Now we can run rakep server inside the projects root. You'll see some output in the terminal with a URL to connect to. Now you an preview your work as you go.

Writing Filters

It's very likely that you'll need to do more than just copy and concatenate files. You must write your own filters to do this. Luckily, writing filters is pretty easy. Filters are classes that have generate_output method. This is core API requirement. There also other method you may implement, but this is the most important. Let's take a stab at writing a coffeescript filter.

Filters are Ruby classes. They map a set of inputs to outputs and finally generate the output. Here is an absolute bare bones filter:

# Inherit from Rake::Pipeline::Filter to get basic API implemented
class CoffeeScriptFilter < Rake::Pipeline::Filter

  # This method takes the input files and does whatever is required
  # to generate the proper output.
  def generate_output(inputs, output)
    inputs.each do |input|
      output.write input.read
    end
  end
end

Notice generate_output's method signature: inputs and output. The default semantic is to take N input files and map them to one output file. You can overide this or do much more fancy things. This is covered in a different file. We could use this filter like this:

output "compiled"

input "source" do
  match "**/*.coffee" do
    filter CoffeeScript
  end
end

Now this filter doesn't do anything at the moment besides copy the files. Time to implement coffeescript compiling.

require "coffee-script"

class CoffeeScriptFilter < Rake::Pipeline::Filter
  def generate_output(inputs, output)
    inputs.each do |input|
      output.write CoffeeScript.compile(input.read)
    end
  end
end

Great! Now the CoffeeScript files are compiled to JavaScript. However, you may have noticed they are compiled "in place". This means source/app.coffee will become source/app.coffee but as JavaScript. This works in our simple example, but what happens when we need to work with Javascript later in the pipeline or next build steps expect ".js" files? The filter has to customize the name. The most correct thing to do is make the output file has the same name except as ".js".

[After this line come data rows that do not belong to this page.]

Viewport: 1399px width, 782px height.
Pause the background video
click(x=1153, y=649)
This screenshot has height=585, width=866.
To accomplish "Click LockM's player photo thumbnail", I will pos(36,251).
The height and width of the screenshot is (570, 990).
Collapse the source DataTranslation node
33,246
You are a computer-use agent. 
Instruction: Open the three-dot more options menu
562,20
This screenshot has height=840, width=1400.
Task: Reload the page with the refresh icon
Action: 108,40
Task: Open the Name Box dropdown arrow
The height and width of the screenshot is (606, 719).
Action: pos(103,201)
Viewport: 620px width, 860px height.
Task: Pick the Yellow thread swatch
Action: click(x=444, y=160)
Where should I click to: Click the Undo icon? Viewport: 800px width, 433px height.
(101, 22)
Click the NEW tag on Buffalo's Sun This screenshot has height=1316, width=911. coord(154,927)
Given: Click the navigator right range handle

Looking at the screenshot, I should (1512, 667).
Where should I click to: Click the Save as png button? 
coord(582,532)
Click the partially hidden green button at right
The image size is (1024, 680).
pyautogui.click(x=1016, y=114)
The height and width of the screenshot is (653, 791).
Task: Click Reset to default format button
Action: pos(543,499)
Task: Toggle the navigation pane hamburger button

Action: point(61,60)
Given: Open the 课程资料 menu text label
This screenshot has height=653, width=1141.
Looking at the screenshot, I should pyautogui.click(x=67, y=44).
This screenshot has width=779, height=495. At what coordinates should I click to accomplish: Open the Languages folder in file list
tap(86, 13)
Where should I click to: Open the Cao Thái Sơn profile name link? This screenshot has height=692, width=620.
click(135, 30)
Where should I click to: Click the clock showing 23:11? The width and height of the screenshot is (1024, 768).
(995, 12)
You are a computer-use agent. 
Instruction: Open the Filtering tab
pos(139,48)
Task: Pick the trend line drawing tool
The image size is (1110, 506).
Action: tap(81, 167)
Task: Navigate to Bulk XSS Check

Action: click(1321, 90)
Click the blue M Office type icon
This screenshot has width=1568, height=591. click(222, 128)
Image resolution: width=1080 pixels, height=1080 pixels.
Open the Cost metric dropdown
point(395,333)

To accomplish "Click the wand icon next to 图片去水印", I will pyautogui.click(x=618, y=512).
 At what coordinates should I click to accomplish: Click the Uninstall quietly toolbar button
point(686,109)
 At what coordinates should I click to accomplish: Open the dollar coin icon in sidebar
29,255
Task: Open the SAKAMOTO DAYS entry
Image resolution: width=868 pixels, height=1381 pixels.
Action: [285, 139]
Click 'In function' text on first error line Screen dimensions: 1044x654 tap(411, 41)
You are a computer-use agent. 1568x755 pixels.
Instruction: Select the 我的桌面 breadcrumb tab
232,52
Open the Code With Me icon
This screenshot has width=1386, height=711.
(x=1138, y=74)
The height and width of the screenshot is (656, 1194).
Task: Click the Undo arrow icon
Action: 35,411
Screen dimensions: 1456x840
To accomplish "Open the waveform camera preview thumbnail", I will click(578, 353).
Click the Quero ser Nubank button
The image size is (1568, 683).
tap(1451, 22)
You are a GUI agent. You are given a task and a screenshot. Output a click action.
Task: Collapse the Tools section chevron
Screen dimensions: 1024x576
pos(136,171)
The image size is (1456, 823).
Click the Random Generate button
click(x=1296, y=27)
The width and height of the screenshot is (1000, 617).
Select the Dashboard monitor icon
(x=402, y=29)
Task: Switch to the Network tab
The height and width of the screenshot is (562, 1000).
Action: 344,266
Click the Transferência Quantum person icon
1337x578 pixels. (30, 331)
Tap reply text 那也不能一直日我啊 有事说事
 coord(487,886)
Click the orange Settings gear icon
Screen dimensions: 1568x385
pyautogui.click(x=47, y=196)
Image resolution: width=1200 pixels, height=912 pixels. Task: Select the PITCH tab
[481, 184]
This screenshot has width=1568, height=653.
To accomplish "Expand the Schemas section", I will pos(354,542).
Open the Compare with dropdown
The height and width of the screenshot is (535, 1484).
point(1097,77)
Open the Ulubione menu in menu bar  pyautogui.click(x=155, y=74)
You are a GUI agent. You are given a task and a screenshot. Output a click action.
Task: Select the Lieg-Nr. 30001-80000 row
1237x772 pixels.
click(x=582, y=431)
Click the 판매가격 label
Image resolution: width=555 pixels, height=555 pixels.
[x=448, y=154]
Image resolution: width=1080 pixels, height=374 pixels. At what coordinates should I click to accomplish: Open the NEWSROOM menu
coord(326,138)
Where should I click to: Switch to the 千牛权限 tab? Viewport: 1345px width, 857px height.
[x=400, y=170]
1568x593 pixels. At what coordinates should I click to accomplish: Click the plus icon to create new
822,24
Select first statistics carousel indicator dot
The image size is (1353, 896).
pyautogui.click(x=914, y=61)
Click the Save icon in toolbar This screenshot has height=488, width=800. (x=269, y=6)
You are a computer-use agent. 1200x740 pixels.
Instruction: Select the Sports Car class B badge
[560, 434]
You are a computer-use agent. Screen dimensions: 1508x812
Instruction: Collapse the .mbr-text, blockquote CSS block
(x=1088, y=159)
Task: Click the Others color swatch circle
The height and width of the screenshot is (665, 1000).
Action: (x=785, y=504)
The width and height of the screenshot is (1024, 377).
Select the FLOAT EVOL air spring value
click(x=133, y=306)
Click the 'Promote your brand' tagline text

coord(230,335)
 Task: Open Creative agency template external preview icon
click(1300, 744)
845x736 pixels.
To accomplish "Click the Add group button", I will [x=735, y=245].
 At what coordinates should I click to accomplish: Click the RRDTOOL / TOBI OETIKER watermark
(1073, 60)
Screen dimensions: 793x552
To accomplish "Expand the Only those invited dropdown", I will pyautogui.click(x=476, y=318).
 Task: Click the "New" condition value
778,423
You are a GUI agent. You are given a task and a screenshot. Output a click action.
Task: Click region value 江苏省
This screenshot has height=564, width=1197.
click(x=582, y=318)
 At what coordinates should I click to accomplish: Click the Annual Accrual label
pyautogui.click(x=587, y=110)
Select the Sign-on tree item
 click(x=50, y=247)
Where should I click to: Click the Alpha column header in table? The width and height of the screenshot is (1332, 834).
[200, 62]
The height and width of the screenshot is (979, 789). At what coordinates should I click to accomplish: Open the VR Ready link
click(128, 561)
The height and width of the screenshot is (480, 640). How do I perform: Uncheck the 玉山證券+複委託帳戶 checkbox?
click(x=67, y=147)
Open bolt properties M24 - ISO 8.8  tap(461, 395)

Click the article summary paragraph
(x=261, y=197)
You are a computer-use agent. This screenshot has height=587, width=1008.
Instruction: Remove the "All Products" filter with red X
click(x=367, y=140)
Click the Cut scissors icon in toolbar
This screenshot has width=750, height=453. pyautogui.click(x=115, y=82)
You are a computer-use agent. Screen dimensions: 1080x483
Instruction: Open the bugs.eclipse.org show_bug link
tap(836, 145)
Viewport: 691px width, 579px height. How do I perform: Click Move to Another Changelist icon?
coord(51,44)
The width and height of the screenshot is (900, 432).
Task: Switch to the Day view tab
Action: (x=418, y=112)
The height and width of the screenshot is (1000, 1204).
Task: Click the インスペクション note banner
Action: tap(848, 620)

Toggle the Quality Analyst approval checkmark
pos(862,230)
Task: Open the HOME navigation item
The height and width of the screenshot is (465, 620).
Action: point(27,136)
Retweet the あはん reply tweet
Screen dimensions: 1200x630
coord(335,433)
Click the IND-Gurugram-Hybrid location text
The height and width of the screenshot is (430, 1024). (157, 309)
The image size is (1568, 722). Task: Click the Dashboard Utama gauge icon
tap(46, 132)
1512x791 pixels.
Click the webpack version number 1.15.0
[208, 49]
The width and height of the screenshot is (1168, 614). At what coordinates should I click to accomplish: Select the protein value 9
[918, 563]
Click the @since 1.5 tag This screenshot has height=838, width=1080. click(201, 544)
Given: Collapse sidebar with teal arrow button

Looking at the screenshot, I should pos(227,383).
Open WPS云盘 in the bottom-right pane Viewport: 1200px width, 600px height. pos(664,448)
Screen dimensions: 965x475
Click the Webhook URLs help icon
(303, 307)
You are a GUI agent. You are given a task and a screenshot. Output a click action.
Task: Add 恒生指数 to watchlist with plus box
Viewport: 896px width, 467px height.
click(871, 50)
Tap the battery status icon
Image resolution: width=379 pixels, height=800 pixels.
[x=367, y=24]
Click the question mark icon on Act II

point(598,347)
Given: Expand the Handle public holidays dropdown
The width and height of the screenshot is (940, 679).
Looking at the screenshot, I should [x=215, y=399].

This behavior is defined in the filter's initializer. This may seem odd to you. It was odd to me until I understood what was happening. Rake::Pipeline instantiates all the filters in order to setup how input files map to output files before the pipeline is compiled. This is how one filter can use another's outputs for inputs. This order must be known at compile time, so that's why it happens here. The internal API expects a block that takes a path and maps it to an output path.

require "coffee-script"

class CoffeeScriptFilter < Rake::Pipeline::Filter
  def initialize(&block)
    &block ||= proc { |input| input.path.gsub(/\.coffee/, ".js")
    super(&block)
  end

  def generate_output(inputs, output)
    inputs.each do |input|
      output.write CoffeeScript.compile(input.read)
    end
  end
end

Let's take a fresh look at the Assetfile now.

output "compiled"

input "source" do
  match "javascript/**/*.coffee" do
    # Compile all .coffee files into.js
    filter CoffeeScript
  end

  # Select the JS generated by previous filters. 
  match "javascript/**/*.js" do
    concat "application.js"
  end

  match "css/**/*.css" do
    concat "application.css"
  end

  match "index.html" do
    copy
  end
end

Calling the filter without a block uses the default block in the filter. The default block that replaces ".js" with ".coffee". This is defined with ||= in the initializer. Conversely you could call filter with a block and do what you want. Here's an example:

# output all coffeescript files as "app.coffee.awesome"
filter CoffeeScript do |input|
  "#{input.path}.awesome"
end

That covers the basics of writing filters. There is much more you can do with filters that are outside the scope of this guide. You can find many useful (as well as plenty of examples) in the rake-pipeline-web-filters project.

That also concludes this guide. You should know everything you need to know to get started writing your own pipelines now. There is still much to cover though. You can find additonal information in the examples directory. If you'd like to add anything to this guide or find an error please open a pull request to fix it.